WORK TO COMPLETE »
Echo the lines from the line with "This screenshot has height=495, width=792." to the line with "pos(266,74)", both included, and omit the pictures from your answer.

DATA SHOWN »
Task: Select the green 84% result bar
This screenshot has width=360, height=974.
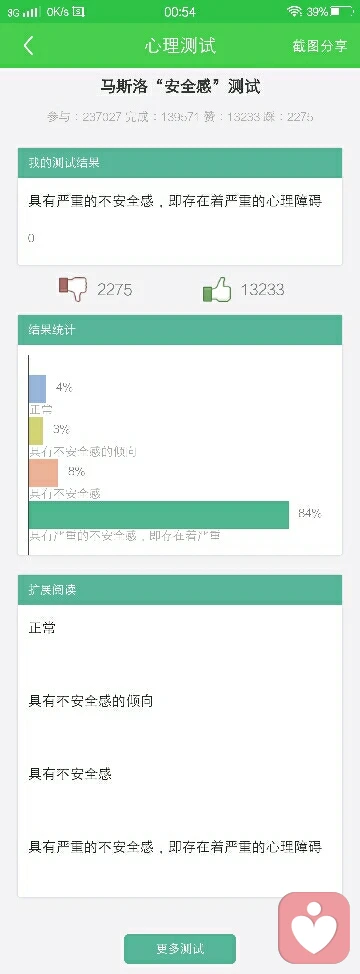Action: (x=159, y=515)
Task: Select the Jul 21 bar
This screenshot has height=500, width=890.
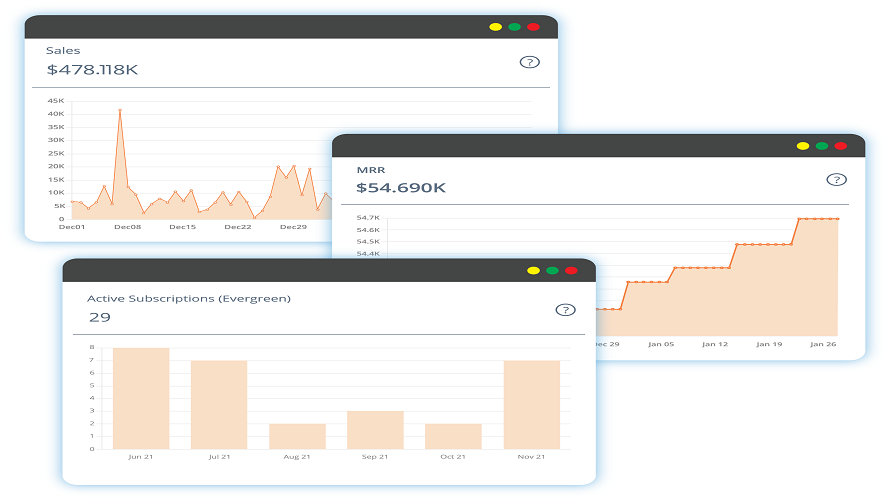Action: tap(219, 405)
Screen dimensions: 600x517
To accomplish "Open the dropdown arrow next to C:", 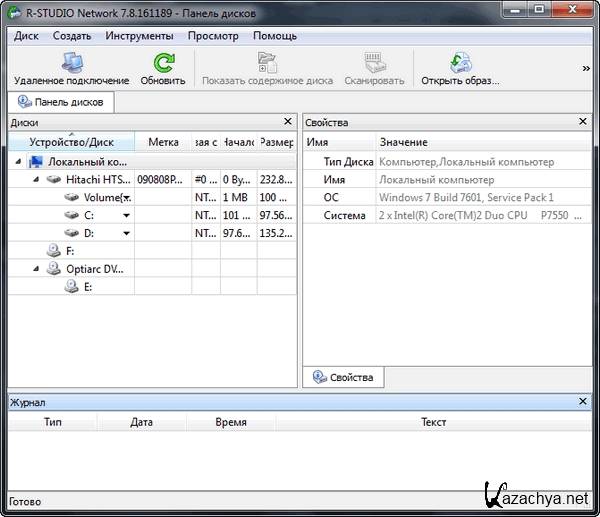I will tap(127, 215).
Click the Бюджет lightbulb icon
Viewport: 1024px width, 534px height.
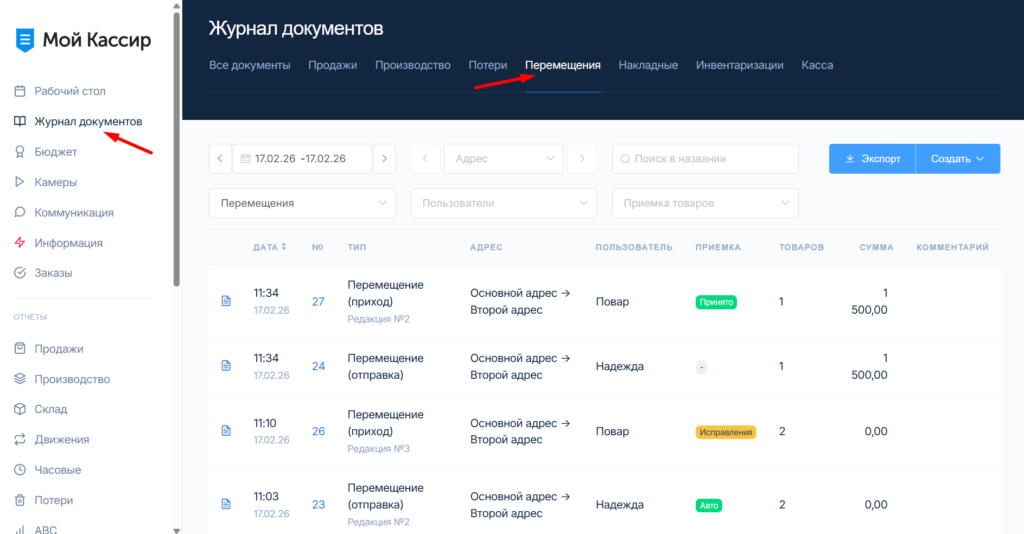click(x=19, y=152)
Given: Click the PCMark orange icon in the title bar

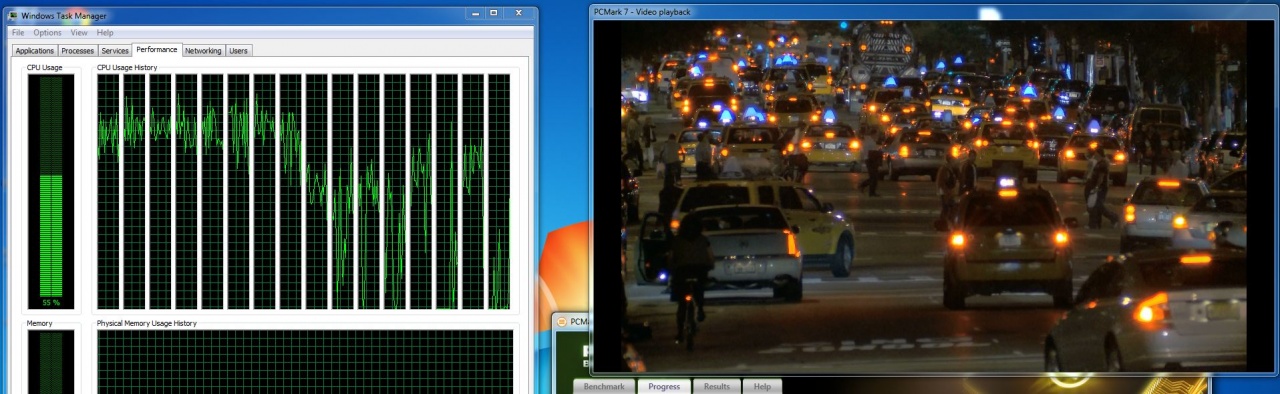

==

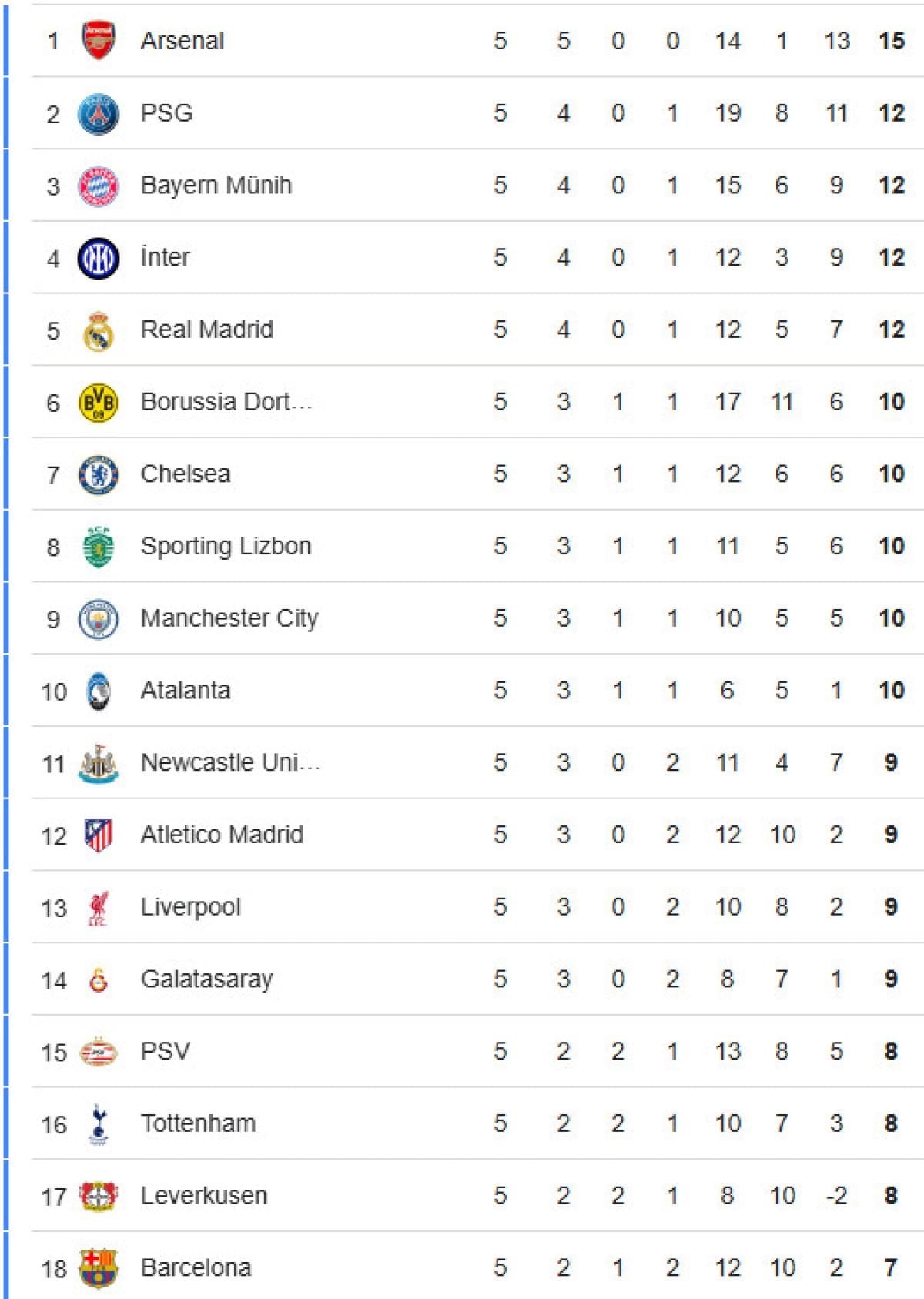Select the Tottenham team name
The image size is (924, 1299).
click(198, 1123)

...

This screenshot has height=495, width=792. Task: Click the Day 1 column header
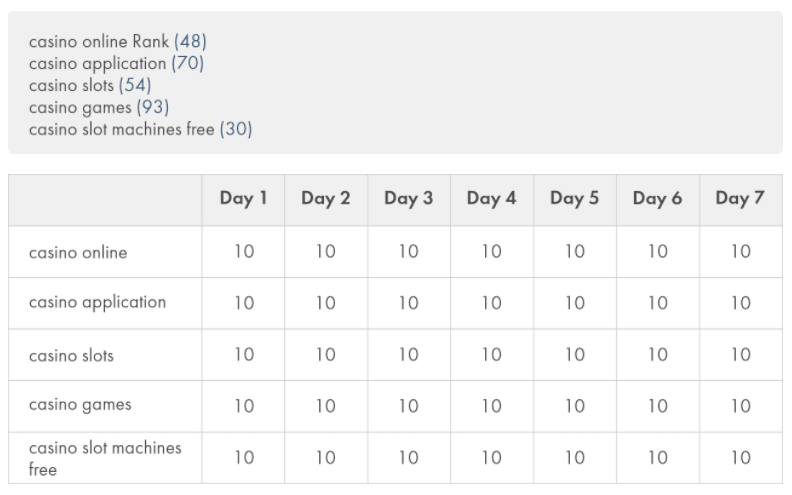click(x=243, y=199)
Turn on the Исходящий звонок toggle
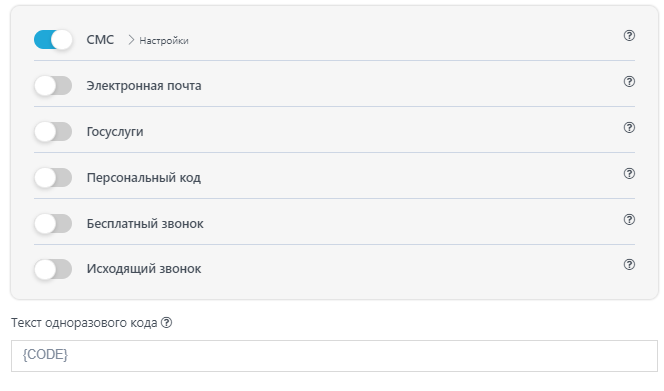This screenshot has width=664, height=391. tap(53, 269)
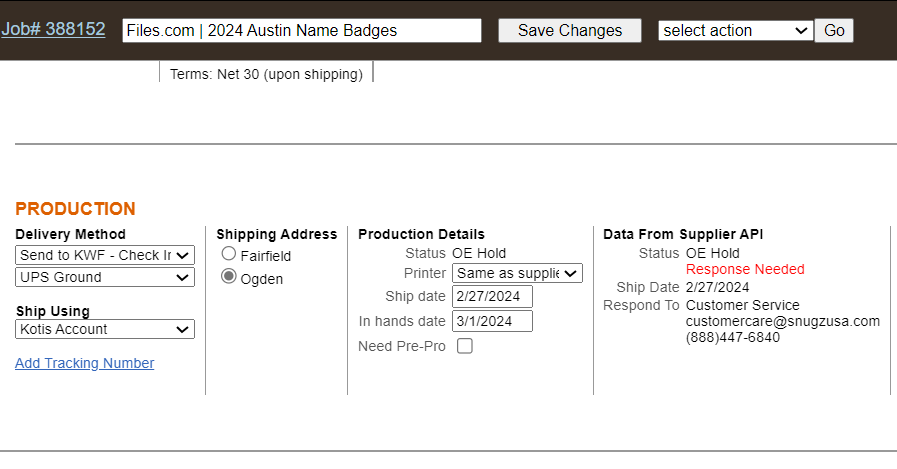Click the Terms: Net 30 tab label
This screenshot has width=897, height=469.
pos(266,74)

RESPONSE TO THIS TASK »
This screenshot has height=495, width=792. Task: Click the Day 1 column header
click(x=243, y=199)
Turn on the Исходящий звонок toggle
This screenshot has width=664, height=391. tap(53, 269)
Click the Terms: Net 30 tab label
This screenshot has width=897, height=469.
pos(266,74)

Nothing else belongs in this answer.